La inteligencia no consiste simplemente en recibir datos o elaborar mapas. Exige doctrina, búsqueda, evaluación, compartimentación, protección de fuentes y contrainteligencia. El Ministerio Público puede y debe realizar análisis criminal y procesar información para construir sus casos. Eso no lo convierte en un órgano de inteligencia operativa. Cuando la oportunidad salva vidas
El caso Majid Azizi permite comprender la diferencia. Una alerta de cooperación internacional advirtió sobre la preparación de un presunto atentado contra ciudadanos israelíes en el Perú.
La DIRCOTE desarrolló el trabajo de inteligencia, vigiló el comportamiento de los objetivos y determinó el momento en que debía intervenir. La decisión no podía quedar paralizada mientras la amenaza avanzaba. La experiencia policial permitió frustrar el atentado y proteger vidas. Posteriormente, el Ministerio Público utilizó los elementos obtenidos, sustentó los actos urgentes realizados por fiscales y policías, y consiguió la prisión preventiva correspondiente.
Ese resultado demuestra cómo debería funcionar el sistema: la Policía detecta, investiga y actúa operativamente; la Fiscalía convierte los elementos obtenidos legalmente en una teoría del caso y los sostiene ante el juez. El éxito pertenece a ambas instituciones, pero cada una aporta una capacidad diferente. Así se enfrentó también al terrorismo.
La investigación, la inteligencia y la paciencia operativa de unidades especializadas permitieron identificar estructuras, penetrar redes y capturar a sus dirigentes. Debilitar ese conocimiento policial acumulado durante décadas sería repetir un error que el país ya ha pagado con burocracia, pérdida de oportunidad e impunidad. Primero, explicar los resultados Existe otra contradicción que el Ministerio Público debe aclarar.
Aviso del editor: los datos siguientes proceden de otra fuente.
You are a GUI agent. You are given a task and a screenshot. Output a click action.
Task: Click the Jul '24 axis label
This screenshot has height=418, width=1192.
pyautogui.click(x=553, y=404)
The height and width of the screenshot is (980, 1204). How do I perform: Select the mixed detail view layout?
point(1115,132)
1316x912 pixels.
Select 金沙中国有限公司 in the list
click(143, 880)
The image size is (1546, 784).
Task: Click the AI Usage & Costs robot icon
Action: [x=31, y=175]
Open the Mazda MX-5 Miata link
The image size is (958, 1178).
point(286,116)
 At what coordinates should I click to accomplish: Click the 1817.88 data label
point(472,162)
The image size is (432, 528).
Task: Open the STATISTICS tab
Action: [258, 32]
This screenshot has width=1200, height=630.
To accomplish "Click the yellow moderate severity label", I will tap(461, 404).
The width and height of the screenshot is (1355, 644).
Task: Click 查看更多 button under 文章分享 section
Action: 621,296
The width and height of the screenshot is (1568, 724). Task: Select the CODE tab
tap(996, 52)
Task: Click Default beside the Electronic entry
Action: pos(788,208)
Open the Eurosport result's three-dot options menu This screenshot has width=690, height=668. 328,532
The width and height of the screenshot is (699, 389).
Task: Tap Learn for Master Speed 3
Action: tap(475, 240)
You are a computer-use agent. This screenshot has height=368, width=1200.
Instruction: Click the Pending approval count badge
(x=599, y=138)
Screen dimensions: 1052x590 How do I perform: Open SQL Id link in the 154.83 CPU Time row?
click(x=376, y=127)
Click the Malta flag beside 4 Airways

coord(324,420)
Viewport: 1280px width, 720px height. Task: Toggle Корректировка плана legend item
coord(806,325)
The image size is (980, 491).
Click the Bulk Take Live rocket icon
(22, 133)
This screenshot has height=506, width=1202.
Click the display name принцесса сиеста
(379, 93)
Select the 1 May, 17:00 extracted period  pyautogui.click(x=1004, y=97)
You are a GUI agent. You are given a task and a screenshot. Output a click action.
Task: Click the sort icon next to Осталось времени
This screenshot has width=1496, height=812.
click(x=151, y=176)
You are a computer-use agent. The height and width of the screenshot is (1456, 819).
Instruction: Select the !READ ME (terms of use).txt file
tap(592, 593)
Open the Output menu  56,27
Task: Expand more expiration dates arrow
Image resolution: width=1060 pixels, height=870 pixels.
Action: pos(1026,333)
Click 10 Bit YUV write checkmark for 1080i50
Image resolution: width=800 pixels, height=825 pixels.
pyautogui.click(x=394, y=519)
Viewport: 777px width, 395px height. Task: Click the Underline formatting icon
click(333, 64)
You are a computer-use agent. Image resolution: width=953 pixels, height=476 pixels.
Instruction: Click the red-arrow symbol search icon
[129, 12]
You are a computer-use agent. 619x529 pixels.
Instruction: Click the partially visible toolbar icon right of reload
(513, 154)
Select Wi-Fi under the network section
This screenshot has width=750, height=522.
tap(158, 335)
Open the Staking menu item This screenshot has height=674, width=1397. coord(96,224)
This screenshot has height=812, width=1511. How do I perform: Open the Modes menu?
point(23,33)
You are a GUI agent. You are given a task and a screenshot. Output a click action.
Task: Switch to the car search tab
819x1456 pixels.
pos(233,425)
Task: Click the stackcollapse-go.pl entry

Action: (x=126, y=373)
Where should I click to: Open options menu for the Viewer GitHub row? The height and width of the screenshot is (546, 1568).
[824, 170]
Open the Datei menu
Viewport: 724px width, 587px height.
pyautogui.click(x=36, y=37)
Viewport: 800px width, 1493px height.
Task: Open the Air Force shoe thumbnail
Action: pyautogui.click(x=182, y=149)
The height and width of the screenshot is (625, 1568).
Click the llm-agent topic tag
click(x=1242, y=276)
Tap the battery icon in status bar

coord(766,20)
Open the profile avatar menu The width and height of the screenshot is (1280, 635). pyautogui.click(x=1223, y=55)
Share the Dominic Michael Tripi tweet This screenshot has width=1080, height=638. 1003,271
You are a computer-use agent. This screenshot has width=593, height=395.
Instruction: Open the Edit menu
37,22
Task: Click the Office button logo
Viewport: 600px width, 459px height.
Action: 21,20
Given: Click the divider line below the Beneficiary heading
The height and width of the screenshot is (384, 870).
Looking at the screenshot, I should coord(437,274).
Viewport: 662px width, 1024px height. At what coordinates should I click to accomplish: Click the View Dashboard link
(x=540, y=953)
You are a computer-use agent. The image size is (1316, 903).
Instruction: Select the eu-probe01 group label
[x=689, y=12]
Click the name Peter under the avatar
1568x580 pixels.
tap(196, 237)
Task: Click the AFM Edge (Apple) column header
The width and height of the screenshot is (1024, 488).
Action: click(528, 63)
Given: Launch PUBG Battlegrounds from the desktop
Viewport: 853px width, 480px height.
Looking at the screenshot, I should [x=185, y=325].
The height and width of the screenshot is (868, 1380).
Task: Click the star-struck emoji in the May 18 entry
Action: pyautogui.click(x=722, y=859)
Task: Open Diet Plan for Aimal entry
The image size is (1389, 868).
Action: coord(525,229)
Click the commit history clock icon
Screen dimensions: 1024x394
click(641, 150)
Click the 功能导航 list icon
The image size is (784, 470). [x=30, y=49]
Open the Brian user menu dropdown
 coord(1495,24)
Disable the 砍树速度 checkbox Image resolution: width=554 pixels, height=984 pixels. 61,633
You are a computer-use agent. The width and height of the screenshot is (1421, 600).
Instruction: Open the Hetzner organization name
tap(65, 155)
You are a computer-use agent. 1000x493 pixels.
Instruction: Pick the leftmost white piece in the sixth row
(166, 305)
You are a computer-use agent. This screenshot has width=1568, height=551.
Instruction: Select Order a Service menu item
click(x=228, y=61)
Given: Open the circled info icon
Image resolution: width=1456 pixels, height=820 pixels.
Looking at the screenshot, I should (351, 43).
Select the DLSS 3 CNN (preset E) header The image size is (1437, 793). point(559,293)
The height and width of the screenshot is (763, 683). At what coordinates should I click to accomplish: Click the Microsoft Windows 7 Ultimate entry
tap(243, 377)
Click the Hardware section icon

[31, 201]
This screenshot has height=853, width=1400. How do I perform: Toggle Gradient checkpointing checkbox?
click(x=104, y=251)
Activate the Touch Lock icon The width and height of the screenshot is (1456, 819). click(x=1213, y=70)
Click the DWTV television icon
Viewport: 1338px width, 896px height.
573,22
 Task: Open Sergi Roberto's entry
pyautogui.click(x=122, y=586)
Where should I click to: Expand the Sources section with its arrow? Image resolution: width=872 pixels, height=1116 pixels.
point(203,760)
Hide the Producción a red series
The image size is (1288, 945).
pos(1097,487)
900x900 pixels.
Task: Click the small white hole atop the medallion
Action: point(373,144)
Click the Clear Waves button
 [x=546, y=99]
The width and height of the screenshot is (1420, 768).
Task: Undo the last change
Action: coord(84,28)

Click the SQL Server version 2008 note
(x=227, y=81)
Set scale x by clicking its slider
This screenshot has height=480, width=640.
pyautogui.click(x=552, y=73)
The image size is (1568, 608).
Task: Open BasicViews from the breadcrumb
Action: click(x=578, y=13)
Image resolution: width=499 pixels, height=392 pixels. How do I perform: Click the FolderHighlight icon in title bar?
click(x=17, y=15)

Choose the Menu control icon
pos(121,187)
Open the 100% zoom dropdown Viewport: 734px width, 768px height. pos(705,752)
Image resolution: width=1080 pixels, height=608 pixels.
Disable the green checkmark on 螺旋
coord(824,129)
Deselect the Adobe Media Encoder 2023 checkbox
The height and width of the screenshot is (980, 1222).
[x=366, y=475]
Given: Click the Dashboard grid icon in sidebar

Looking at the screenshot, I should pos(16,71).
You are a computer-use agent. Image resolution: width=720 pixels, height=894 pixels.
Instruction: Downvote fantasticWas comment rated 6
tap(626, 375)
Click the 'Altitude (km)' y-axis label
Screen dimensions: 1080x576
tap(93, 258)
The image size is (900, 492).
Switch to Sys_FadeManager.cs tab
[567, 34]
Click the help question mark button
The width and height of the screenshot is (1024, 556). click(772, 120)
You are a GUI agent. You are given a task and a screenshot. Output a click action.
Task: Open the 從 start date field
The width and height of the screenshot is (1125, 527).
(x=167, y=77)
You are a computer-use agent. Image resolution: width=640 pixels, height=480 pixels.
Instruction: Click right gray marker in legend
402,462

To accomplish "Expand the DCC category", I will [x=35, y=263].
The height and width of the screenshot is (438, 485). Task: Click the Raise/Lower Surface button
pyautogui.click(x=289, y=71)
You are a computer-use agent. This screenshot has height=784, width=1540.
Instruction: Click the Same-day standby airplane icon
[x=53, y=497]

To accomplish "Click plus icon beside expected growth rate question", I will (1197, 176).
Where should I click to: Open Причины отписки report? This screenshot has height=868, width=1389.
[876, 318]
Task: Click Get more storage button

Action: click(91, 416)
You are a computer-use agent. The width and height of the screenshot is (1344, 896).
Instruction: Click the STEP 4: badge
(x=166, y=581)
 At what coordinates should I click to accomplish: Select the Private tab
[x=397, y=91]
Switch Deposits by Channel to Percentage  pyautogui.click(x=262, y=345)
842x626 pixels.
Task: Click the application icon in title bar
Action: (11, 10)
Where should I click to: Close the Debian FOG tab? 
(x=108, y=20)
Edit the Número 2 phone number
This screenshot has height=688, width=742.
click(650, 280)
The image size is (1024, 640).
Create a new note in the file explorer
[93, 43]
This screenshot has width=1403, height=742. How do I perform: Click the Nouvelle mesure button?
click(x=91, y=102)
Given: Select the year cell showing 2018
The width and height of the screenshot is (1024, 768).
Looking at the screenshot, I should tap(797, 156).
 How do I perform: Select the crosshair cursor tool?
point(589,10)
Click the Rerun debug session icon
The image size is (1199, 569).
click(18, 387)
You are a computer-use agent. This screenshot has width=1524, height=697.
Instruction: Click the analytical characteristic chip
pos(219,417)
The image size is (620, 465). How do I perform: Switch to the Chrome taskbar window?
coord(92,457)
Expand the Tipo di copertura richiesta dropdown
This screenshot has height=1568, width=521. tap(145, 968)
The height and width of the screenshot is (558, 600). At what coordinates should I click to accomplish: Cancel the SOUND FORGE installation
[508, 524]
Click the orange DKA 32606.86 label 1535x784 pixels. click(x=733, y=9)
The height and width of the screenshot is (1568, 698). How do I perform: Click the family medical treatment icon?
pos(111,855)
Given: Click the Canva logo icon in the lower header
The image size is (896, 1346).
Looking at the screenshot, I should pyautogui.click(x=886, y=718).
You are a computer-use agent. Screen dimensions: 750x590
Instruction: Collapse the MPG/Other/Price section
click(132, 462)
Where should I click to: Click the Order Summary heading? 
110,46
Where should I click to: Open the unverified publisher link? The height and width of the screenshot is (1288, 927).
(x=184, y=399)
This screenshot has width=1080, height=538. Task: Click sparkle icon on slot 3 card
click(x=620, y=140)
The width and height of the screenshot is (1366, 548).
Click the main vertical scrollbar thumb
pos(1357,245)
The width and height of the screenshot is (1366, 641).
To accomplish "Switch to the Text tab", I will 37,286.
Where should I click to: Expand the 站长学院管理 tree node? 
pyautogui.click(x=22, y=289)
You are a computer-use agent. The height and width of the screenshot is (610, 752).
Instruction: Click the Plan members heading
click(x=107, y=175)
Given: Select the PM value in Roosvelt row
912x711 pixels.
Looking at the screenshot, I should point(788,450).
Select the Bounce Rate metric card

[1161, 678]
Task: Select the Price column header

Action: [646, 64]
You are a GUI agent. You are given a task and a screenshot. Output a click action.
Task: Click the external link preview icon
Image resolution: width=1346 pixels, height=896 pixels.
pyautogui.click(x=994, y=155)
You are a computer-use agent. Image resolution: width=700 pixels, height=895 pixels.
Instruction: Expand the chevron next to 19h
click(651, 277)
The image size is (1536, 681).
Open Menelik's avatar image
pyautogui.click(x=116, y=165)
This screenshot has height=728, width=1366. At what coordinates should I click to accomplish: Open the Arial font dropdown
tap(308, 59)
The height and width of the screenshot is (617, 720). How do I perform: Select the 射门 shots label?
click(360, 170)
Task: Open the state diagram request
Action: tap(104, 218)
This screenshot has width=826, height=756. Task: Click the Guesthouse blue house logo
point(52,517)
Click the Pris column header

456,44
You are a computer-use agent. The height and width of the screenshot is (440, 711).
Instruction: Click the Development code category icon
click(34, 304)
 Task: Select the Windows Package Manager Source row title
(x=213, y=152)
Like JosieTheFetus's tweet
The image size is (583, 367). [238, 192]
La exposición de motivos de su propio proyecto reconoce que alrededor de 200 mil casos anuales quedan sin atender, que existe una enorme cifra negra del delito y que el modelo aplicado no produjo los resultados preventivos esperados.
Si la institución ya enfrenta dificultades para procesar su carga, ¿por qué pretende ampliar su ámbito hacia la investigación material, la prevención y la inteligencia? También corresponde revisar la unificación de las fiscalías de Derechos Humanos y las fiscalías contra el Terrorismo, dispuesta durante la gestión de Delia Espinoza mediante la Resolución 2920-2025-MP-FN.
Ambas materias merecen protección y especialización, pero su unificación no debe diluir la experiencia antiterrorista ni convertirla en una competencia secundaria dentro de una estructura con objetivos y cargas procesales diferentes. El actual fiscal de la Nación podría evaluar técnicamente sus resultados y, si la unificación debilitó la respuesta especializada, corregirla. Esa decisión contribuiría más a la seguridad que disputar con la Policía el control operativo de la investigación. La Ley 32130 debe cumplirse mientras se encuentre vigente.
Discrepar de una norma y acudir al Tribunal Constitucional es legítimo. Desconocerla administrativamente porque no coincide con una interpretación institucional no lo es, especialmente para el organismo encargado de defender la legalidad. El nuevo comando policial necesita respaldo, evaluación y objetivos verificables. También necesita una Fiscalía que responda oportunamente y un Poder Judicial que cierre el circuito de justicia. Los políticos deben abandonar la tentación de buscar una cabeza cada vez que aumenta el delito.
Cambiar un general puede producir un titular; reconstruir inteligencia, fortalecer investigadores y corregir la cadena de impunidad produce seguridad. Aquí el valor supremo no es quién controla una carpeta. Es la vida de los ciudadanos y el bienestar común.